Caramel-Filled Pretzel Bites (source)
Ingredients
for the pretzels
- ½ c (120mL) warm water (about 100-110°F)
- 1 tsp (4g) granulated sugar
- 1 tsp canola oil
- ¼ tsp (2g) salt
- 2 ¼ tsp (7g) yeast
- 1 ½ - 2 ½ c (180-300g) all-purpose flour
- 8 caramel squares
for the wash
- 2 tbsp (10g) baking soda
- 1 ½ c (360mL) hot water
- coarse sea salt (pretty sure this is optional)
Directions
- To prepare the pretzels, stir together the water, sugar, oil, and salt in a medium bowl. Stir in the yeast, and let the mixture sit for 10-15 minutes or until frothy. Mix in the flour, ½ cup at a time, until a dough forms that begins to pull away from the sides of the bowl. (I had to also add water, 1 teaspoon at a time, before the dough formed.)
- Turn the dough out onto a well-floured surface, and knead for 3-5 minutes or until the dough springs back most of the way when you gently press your index finger into it. Let the dough rest while completing the next step.
- Line a baking sheet with foil, and generously coat with nonstick cooking spray. Slice the caramel squares into quarters.
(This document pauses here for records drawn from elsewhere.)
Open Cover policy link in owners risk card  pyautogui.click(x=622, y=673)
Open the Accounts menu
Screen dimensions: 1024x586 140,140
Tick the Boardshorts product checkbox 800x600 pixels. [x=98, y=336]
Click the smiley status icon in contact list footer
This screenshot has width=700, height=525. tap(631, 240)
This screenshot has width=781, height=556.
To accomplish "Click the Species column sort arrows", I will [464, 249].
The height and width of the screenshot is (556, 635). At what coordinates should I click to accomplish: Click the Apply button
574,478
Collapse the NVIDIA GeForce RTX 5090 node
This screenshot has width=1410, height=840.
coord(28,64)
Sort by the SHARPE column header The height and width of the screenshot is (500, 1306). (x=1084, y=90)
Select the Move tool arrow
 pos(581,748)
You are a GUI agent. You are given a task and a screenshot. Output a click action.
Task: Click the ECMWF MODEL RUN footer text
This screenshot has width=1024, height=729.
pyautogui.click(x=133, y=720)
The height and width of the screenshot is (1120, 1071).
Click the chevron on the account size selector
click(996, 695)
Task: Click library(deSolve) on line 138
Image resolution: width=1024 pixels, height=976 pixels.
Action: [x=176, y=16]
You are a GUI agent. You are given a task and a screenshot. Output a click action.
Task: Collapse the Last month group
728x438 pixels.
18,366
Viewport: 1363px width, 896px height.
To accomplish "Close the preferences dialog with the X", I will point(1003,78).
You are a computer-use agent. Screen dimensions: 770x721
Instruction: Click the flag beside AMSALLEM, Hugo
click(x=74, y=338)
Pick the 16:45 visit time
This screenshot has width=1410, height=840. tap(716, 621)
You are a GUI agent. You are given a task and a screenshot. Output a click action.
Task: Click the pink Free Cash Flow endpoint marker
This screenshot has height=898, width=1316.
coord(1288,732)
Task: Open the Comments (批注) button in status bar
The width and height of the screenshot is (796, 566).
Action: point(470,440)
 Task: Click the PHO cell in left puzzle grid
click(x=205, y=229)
- Evenly divide the dough into 32 pieces. Working with 1 piece at a time, roll it into a ball, flatten, and place a caramel piece in the center. Fold the dough over the caramel, pinch to seal, and roll into a ball. Place the dough onto a well-floured surface while filling the rest of the dough.
- Preheat the oven to 400°F. To prepare the wash, add the baking soda to a medium bowl, and pour in the hot water. Stir to fully dissolve the baking soda.
- Working with 2-3 pretzel bites at a time, place them onto a slotted spatula or spoon, and briefly dip them into the wash. Place them on the prepared baking sheet, and sprinkle with coarse sea salt.
- Bake the pretzel bites at 400°F for 7-8 minutes, or until light golden brown. Cool on the pan for at least 5 minutes.
It's possible that I didn't let the yeast sit for long enough as the dough didn't knead very well or roll into a good ball around the caramel pieces. They still turned out well, liquidy caramel included.